Dear farm girl, you posted on the day of my beloved Tim’s sudden death in his sleep. I feel a connection with you for that reason and I am so understanding of your description of the clamoring tongues spouting nonsense.
I hope you are letting nature help you. I figured you must live on or near farm country. So do I. My Tim and I moved to the country in the last 4 years of his shortened life and it is my greatest comfort now, along with our 4 cats. He lives in them and in our land. At least that is how it feels to me in my bones.
Wishing you peace,
Marilyn
Grieving introvert is a good name for how I have been, especially lately. I don’t know if it is people are uncomfortable or if I am just acting strange. Thanks for
helping me to feel normal in my own skin.
you’re welcome, Aggie.
I have just passed the 4-month mark of losing my best friend/boyfriend/soulmate. I have experienced a wide range of emotions & feelings. It was a meeting with a grief counselor, she told me that I was struggling with my identity since losing Steve, so now having that playing & replaying in my mind I started to do some research. Part of the research has landed me here, which has truly been a Godsend.
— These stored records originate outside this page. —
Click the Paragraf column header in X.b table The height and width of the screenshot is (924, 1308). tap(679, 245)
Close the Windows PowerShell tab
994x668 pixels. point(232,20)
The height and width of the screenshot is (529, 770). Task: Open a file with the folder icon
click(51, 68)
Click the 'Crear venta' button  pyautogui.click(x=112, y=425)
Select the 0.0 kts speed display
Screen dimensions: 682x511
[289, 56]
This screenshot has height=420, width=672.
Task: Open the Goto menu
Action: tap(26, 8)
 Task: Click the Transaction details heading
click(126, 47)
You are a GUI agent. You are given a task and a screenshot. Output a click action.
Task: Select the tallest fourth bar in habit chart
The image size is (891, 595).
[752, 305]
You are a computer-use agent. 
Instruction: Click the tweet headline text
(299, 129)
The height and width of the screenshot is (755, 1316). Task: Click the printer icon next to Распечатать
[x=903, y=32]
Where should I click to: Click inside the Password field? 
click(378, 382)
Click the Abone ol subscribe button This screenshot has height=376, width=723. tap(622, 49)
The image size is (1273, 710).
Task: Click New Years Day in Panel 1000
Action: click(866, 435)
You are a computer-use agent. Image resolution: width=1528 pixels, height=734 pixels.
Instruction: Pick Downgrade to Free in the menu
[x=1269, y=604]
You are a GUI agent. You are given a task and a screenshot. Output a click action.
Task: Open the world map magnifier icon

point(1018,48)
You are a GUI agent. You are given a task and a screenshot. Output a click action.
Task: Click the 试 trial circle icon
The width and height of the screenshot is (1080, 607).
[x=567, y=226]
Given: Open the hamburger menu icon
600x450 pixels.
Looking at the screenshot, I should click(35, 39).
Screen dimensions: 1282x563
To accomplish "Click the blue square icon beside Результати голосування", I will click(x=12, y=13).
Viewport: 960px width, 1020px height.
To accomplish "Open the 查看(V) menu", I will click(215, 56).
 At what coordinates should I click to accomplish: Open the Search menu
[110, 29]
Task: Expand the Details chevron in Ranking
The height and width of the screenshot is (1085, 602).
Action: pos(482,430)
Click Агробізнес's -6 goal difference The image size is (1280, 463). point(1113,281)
After much surfing of the net & book reading in the last month, I have recognized & been able understand the stages of grief that I am going through, and that I’m not losing my mind. I just worry that I’m going to be stuck in my grief for the rest of the time. Thank you for sharing your story & offering the much needed information that is helping others & myself. This is the hardest thing that I have ever had to deal with.